In de tijd van Marx met alle ellende in de arbeidersghetto's (waar mensen deels graag naar toegingen omdat het op het platteland nog beroerder was, dat zien de Marxisten vaak over het hoofd), had die theorie natuurlijk grote politieke betekenis. De arbeidersklasse organiseerde zich rond de fabriek en er waren belangrijke sociale processen rond scholing, verbetering van de leefomstandigheden en andere collectieve acties.
Mason besteedt dus ook een hoofdstuk aan de geschiedenis van de arbeidersbeweging. Boeiend, hoewel ik het perspectief niet echt deel. Het kapitalisme zou vooral gebaseerd zijn op macht en exploitatie en keer op keer uit zijn op het met opzet vernietigen van bewegingen waarin de arbeiders naar meer controle grijpen omdat ze zich van managers en kapitalisten willen ontdoen. En ook om die reden door bv de Nazi's vernietigd zijn. En het neo-liberalisme zou om die reden geïntroduceerd zijn. Gaat me wat erg ver en ik betwijfel of monopolies van mijnwerkersvakbonden zoveel beter zijn. Maar voor Mason staan ze voor solidariteit en interne democratie en het is de arbeider die collegiaal zijn werk organiseert. Het kapitalisme zou zich in zijn ogen moeten terugtrekken terwijl het steeds verder het private leven in dreigt te werken.
Praktisch gesproken is het de vraag of de tennisvereniging met bardienst altijd de beste oplossing is en zo democratisch en all-inclusive, of dat mensen toch liever een baantje huren bij een kapitalistische onderneming met een helder contract.

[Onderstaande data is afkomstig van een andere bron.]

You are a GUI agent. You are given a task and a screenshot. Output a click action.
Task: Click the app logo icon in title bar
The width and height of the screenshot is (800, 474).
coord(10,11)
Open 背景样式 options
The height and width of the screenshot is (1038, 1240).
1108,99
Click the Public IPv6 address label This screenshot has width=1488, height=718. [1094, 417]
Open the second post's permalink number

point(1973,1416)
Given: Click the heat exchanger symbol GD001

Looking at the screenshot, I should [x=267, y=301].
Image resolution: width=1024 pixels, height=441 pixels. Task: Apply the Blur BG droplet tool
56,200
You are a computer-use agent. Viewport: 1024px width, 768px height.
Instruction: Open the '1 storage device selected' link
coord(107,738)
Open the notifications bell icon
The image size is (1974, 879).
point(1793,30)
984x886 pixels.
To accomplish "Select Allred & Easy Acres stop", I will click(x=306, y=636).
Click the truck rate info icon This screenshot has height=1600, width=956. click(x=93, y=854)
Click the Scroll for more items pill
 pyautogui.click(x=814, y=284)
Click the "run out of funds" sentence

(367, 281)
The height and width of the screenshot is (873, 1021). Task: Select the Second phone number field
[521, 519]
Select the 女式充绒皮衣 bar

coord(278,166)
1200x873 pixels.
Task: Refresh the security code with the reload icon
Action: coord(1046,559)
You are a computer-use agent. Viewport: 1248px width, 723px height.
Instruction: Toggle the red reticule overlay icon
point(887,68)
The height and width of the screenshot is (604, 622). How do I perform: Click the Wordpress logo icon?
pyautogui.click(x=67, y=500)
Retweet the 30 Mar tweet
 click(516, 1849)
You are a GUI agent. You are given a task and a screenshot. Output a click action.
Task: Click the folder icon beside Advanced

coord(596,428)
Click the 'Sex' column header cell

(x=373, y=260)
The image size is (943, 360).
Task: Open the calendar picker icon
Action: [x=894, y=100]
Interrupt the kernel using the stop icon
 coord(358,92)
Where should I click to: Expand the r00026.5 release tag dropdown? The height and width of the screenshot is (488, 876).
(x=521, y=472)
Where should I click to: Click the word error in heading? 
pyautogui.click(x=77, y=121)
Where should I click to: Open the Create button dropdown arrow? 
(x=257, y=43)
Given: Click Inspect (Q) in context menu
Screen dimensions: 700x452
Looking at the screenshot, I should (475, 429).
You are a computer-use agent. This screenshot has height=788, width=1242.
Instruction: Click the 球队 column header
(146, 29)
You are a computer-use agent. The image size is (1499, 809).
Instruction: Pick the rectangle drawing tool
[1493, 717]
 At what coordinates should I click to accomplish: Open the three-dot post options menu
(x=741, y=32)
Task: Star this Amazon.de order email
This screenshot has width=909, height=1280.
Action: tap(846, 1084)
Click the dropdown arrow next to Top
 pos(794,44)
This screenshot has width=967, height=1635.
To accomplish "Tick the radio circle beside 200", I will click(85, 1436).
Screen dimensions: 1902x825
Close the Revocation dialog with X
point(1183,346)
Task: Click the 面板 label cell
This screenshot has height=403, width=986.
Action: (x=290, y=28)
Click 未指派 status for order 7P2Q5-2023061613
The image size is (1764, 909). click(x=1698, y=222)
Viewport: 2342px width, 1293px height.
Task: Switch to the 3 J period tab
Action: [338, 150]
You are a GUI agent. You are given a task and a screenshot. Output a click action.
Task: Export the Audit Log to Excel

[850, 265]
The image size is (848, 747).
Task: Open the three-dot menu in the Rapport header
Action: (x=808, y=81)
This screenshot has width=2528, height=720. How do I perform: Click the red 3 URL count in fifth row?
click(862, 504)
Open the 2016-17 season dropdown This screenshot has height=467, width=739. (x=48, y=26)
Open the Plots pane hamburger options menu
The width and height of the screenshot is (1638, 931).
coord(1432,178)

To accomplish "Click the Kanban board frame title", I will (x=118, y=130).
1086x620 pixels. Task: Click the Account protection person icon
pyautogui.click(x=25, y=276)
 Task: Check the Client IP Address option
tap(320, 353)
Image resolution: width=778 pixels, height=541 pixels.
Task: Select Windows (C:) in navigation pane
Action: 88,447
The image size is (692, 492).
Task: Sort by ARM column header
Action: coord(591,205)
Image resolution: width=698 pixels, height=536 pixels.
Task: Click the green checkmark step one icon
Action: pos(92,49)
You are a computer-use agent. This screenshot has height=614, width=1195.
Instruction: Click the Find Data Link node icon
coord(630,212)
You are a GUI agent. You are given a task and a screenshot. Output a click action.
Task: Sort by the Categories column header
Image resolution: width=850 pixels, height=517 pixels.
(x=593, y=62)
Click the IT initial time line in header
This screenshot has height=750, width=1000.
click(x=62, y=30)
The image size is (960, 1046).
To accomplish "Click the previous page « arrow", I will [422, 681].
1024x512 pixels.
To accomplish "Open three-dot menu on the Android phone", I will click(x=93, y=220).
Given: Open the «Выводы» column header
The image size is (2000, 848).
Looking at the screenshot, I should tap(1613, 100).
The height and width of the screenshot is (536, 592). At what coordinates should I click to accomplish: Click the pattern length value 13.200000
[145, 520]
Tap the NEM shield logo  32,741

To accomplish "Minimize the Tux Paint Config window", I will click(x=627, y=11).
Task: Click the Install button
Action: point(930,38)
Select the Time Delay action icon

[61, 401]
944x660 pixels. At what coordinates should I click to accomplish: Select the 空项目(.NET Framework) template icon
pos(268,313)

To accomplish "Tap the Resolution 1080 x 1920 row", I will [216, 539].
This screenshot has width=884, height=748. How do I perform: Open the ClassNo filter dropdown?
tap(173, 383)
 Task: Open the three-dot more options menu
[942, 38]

Enfin Mason heeft deze analyses blijkbaar nodig om in deel 3 te gaan beargumenteren dat er door de ICT met zijn marginale kosten van nul (waardoor het prijsmechanisme van het kapitalisme niet meer zou werken) een einde komt aan het kapitalisme. En ook door de samenwerking tussen gelijkgestemden: de encyclopedie markt is verdwenen omdat een groep mensen het gratis is gaan doen in de Wikipedia.